Harlow: esperimento su scimmie
Harlow: esperimento su scimmie x verificare se l'attaccamento sia solo ricerca di cibo o ricerca di amore: i piccoli vennero separati dalla madre naturale e chiusi in una stanza con due fantocci sostitutivi (uno in fil di ferro, il cui seno erogava latte, l'altro in spugna morbida, ma non in grado di fornire latte) → passavano quasi tutto il tempo stringendosi alla madre che non era in grado di fornire cibo e facendo solo delle occasionali incursioni verso la madre in fil di ferro per ingurgitarsi di latte.
Obiezioni al lavoro di Harlow
Le madri naturali umane non sono sempre così disponibili come le madri artificiali dei suoi esperimenti → Harlow rispose con indagini successive che confermarono i risultati precedenti: trasformò le madri affettuose in madri mostro, che ogni tanto investivano i neonati con raffiche di aria compressa e li scagliavano lontano; oppure si rivelavano delle "vergini di ferro", con punte metalliche che, spuntando dalla spugna, pungevano i bebè; ebbene questi, dopo un breve lasso di tempo, si accostavano nuovamente anche a questo tipo di madre, dimostrando così di riuscire a perdonare quasi tutto pur di avere un po' di "affetto".
Le sue ricerche fu che esse dimostravano solo l'importanza del bisogno di accudimento oltre che del bisogno di cibo → Harlow rispose a queste ulteriori critiche con nuove ricerche nelle quali alle scimmie veniva tolta per qualche tempo la madre morbida ogni volta che se ne allontanavano per recarsi a bere il latte da quella in fil di ferro.

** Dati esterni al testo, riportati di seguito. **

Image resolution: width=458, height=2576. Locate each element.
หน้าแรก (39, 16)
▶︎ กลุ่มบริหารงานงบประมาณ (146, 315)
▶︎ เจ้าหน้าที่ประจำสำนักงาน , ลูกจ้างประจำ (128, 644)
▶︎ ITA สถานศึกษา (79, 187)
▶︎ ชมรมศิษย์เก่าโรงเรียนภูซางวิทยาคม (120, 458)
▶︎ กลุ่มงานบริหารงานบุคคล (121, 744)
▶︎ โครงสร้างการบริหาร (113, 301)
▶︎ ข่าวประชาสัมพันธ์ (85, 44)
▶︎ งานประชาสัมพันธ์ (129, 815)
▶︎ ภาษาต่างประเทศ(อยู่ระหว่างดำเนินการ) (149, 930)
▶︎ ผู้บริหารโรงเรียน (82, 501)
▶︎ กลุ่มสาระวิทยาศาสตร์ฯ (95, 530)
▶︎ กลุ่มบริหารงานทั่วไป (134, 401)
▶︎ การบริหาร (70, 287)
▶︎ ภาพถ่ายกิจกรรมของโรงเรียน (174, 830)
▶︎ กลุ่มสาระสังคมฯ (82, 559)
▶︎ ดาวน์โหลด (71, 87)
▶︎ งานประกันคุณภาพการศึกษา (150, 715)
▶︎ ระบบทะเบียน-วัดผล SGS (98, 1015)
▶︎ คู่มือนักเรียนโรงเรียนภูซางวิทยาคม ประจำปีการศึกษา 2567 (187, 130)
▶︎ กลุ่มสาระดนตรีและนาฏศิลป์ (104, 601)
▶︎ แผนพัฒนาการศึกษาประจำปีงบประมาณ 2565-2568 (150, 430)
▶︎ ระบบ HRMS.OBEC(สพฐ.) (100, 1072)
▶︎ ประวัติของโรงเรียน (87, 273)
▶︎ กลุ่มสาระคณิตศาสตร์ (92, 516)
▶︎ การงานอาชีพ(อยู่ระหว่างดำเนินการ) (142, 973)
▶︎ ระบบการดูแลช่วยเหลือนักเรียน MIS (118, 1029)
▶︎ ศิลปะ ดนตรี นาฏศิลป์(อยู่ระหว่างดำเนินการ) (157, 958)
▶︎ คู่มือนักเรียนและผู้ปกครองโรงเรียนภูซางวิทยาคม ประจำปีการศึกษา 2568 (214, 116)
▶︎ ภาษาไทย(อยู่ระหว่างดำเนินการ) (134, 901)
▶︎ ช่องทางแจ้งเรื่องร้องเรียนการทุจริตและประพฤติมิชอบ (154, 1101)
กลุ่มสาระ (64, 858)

L'unico risultato che si ottenne fu che le scimmie smisero di allontanarsi dalla madre morbida per andare a bere il latte: la paura di perderla, anche se per breve tempo, fu più forte della fame: preferivano lasciarsi morire di fame piuttosto che soffrire per la mancanza di affetto.

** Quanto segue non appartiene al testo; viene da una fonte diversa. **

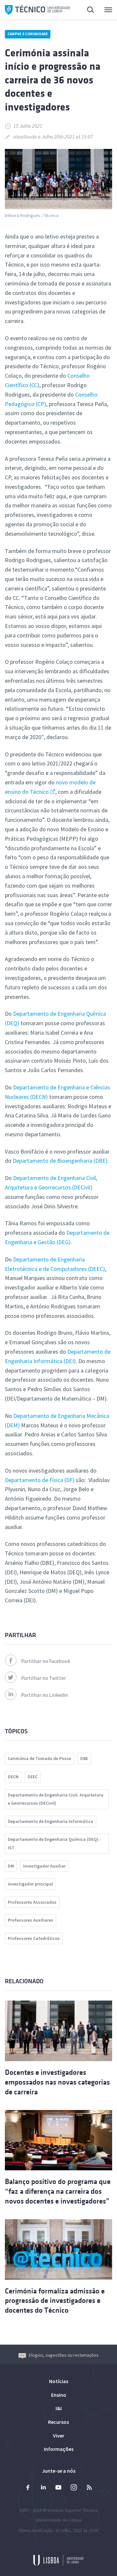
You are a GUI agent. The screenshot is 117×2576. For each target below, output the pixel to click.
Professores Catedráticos (34, 1938)
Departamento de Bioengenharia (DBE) (60, 1160)
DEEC (33, 1777)
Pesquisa (87, 10)
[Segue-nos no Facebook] (28, 2488)
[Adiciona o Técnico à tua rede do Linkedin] (43, 2488)
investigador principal (30, 1884)
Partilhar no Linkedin (44, 1695)
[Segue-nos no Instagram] (74, 2488)
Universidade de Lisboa (58, 2520)
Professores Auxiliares (30, 1920)
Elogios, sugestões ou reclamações (63, 2355)
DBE (84, 1758)
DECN (13, 1777)
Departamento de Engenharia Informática (50, 1821)
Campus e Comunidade (27, 34)
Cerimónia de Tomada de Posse (39, 1758)
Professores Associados (32, 1902)
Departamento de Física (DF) (39, 1480)
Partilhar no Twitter (43, 1678)
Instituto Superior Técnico (72, 2510)
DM (11, 1866)
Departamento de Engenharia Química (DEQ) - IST (54, 1843)
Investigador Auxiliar (44, 1866)
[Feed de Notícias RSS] (89, 2488)
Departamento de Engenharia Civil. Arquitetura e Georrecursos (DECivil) (55, 1799)
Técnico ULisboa (37, 10)
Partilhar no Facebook (45, 1661)
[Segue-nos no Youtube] (58, 2488)
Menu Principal (104, 10)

Le scimmie di Harlow dimostrarono inoltre di usare le madri affettuose di spugna come "base sicura" per le personali esplorazioni ambientali, proprio come fanno i bambini con le loro madri.
Harlow studiò anche gli effetti della deprivazione di affetto: bebè scimmia vennero privati di qualsiasi contatto con altri simili durante i primi mesi di vita. Le scimmie, private della possibilità di soddisfare il bisogno d'amore (ma non di cibo) dopo qualche mese si comportavano come i pazienti di un Ospedale Psichiatrico o come criminali aggressivi e violenti; non furono successivamente in grado di comunicare affetto sotto nessuna forma: le femmine non erano in grado di avere rapporti sessuali neanche se avvicinate da un maschio adulto particolarmente esperto e, se costrette alla procreazione, non sviluppavano alcun istinto materno.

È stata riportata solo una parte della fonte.